We need to actively respond to the challenges this post-Covid-19 postdigital era presents in our local regions and across the globe. Postdigital describes the ways that digital is being increasingly embedded into the normal functioning of life so that distinctions between ‘digital’ and ‘human’ are fading. Rather than allow human labour and visibility to fade, these testimonies inspire us to take new exciting steps towards building postdigital dialogue that cuts across sectors and locations, as DLPDR is exploring. This acknowledges that as communities have worked together to fight the pandemic, this has opened new routes for change to actually take place. Our DLPDR approach will collaboratively surface and address current challenges that prevent cross-sector and cross-locational, demand-led, co-research to reduce disadvantage in local communities. External agencies and universities will need to work collectively towards post-pandemic recovery to avoid the most marginalized in society being further disadvantaged, but it feels like now is the time.
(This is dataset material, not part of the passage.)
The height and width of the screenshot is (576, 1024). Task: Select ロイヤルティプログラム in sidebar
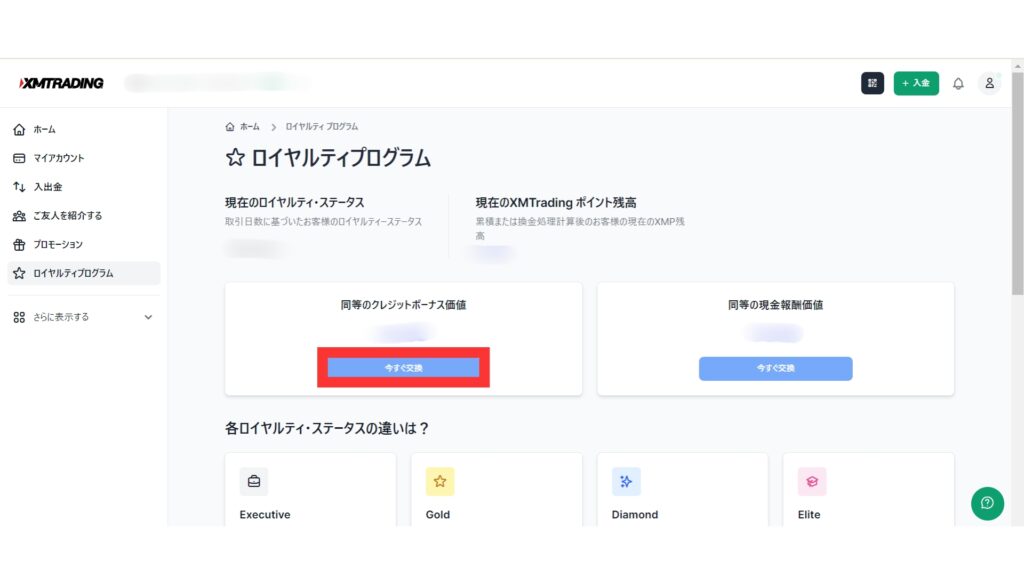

We sincerely hope that the second lockdown will never come around, and that this history of the present will remain merely a small footnote for future historians. Yet as it becomes increasingly clear that the ‘new normal’ after the Covid-19 pandemic does not imply returning to old ways, we do hope that this collection will offer valuable insights into research, policy and practice in and for our post-pandemic world.